I've tried passing a pointer for primes []int but that didn't seem to make a difference, using a channel instead of passing the minFactors array to the process function resulted in big time memory use and a much(10x ish) slower performance. I've re-written this algo a couple times to see if I could iron anything out but no luck. Any insights or suggestions would be much appreciated because I think parallelism could make this faster not 10x slower!
Par #Volker's suggestion I limited the number of processes to somthing less than my pc's available logical processes with the following revision however I am still getting runtimes that are 10x slower than the serial implementation.
package main
import(
"fmt"
"time"
"sync"
)
type numWithMinFactor struct {
number int
minfactor int
}
func pow(base int, power int) int{
result := 1
for i:=0;i<power;i++{
result*=base
}
return result
}
func process(check numWithMinFactor,primes []int,top int,minFactors []numWithMinFactor, wg *sync.WaitGroup){
defer wg.Done()
var n int
for i:=0;primes[i]<=check.minfactor;i++{
n = check.number*primes[i]
if n>top{
break;
}
minFactors[n] = numWithMinFactor{n,primes[i]}
if i+1 == len(primes){
break;
}
}
}
func findPrimes(top int) []int{
primes := []int{}
minFactors := make([]numWithMinFactor,top+2)
check := 2
nlogicalProcessors := 20
var wg sync.WaitGroup
var twoPow int
for power:=1;check <= top;power++{
twoPow = pow(2,power)
for check <= twoPow{
for nLogicalProcessorsInUse := 0 ; nLogicalProcessorsInUse < nlogicalProcessors; nLogicalProcessorsInUse++{
if minFactors[check].number == 0{
primes = append(primes,check)
minFactors[check] = numWithMinFactor{check,check}
}
wg.Add(1)
go process(minFactors[check],primes,top,minFactors,&wg)
check++
if check>top{
break;
}
if check>twoPow{
break;
}
}
wg.Wait()
if check>top{
break;
}
}
}
return primes
}
func main(){
fmt.Println("Welcome to prime finder!")
start := time.Now()
fmt.Println(findPrimes(10000000))
elapsed := time.Since(start)
fmt.Println("Finding primes took %s", elapsed)
}
tldr; Why is my parallel implementation slower than serial implementation how do I make it faster?
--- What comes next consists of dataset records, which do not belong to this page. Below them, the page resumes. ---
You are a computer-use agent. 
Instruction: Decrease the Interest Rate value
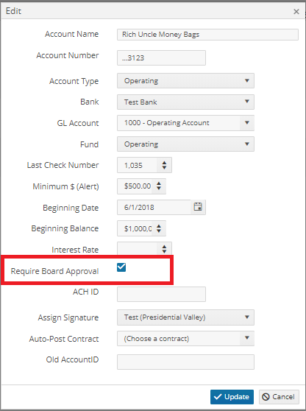pyautogui.click(x=164, y=251)
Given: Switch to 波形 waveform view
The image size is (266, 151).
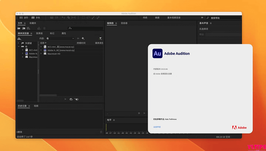Looking at the screenshot, I should click(x=24, y=18).
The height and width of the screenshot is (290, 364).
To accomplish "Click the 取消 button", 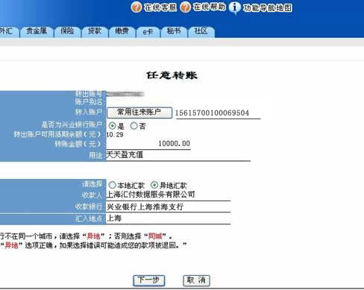I will pyautogui.click(x=196, y=280).
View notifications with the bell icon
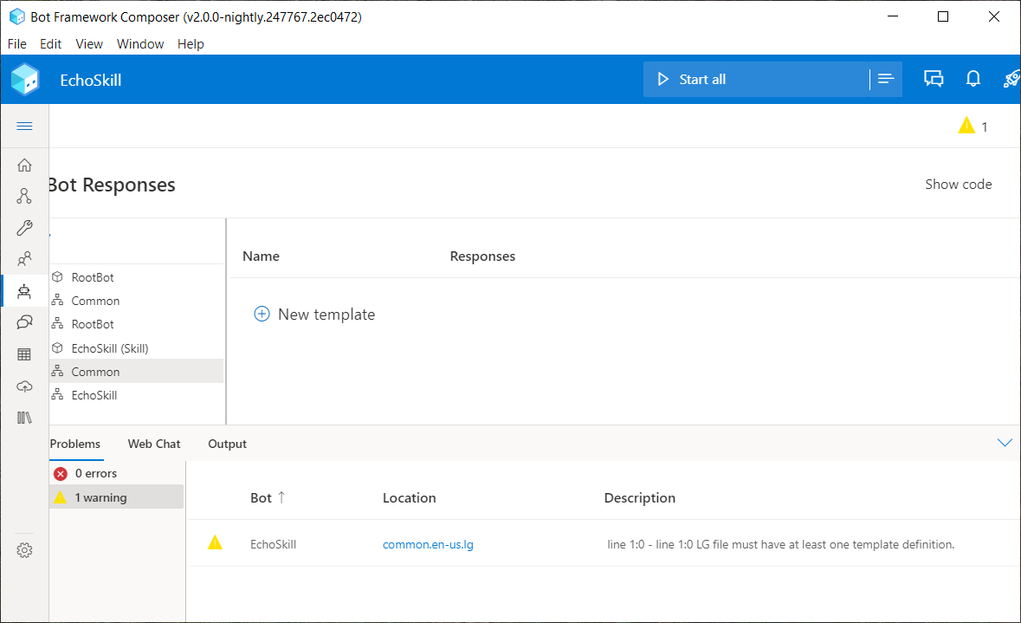The height and width of the screenshot is (623, 1021). pos(973,78)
Par #mh-cbon's I made larger jobs for parallel processing resulting in the following code.
package main
import(
"fmt"
"time"
"sync"
)
func pow(base int, power int) int{
result := 1
for i:=0;i<power;i++{
result*=base
}
return result
}
func process(check int,primes []int,top int,minFactors []int){
var n int
for i:=0;primes[i]<=minFactors[check];i++{
n = check*primes[i]
if n>top{
break;
}
minFactors[n] = primes[i]
if i+1 == len(primes){
break;
}
}
}
func processRange(start int,end int,primes []int,top int,minFactors []int, wg *sync.WaitGroup){
defer wg.Done()
for start <= end{
process(start,primes,top,minFactors)
start++
}
}
func findPrimes(top int) []int{
primes := []int{}
minFactors := make([]int,top+2)
check := 2
nlogicalProcessors := 10
var wg sync.WaitGroup
var twoPow int
var start int
var end int
var stepSize int
var stepsTaken int
for power:=1;check <= top;power++{
twoPow = pow(2,power)
stepSize = (twoPow-start)/nlogicalProcessors
stepsTaken = 0
stepSize = (twoPow/2)/nlogicalProcessors
for check <= twoPow{
start = check
end = check+stepSize
if stepSize == 0{
end = twoPow
}
if stepsTaken == nlogicalProcessors-1{
end = twoPow
}
if end>top {
end = top
}
for check<=end {
if minFactors[check] == 0{
primes = append(primes,check)
minFactors[check] = check
}
check++
}
wg.Add(1)
go processRange(start,end,primes,top,minFactors,&wg)
if check>top{
break;
}
if check>twoPow{
break;
}
stepsTaken++
}
wg.Wait()
if check>top{
break;
}
}
return primes
}
func main(){
fmt.Println("Welcome to prime finder!")
start := time.Now()
fmt.Println(findPrimes(1000000))
elapsed := time.Since(start)
fmt.Println("Finding primes took %s", elapsed)
}
This runs at a similar speed to the serial implementation.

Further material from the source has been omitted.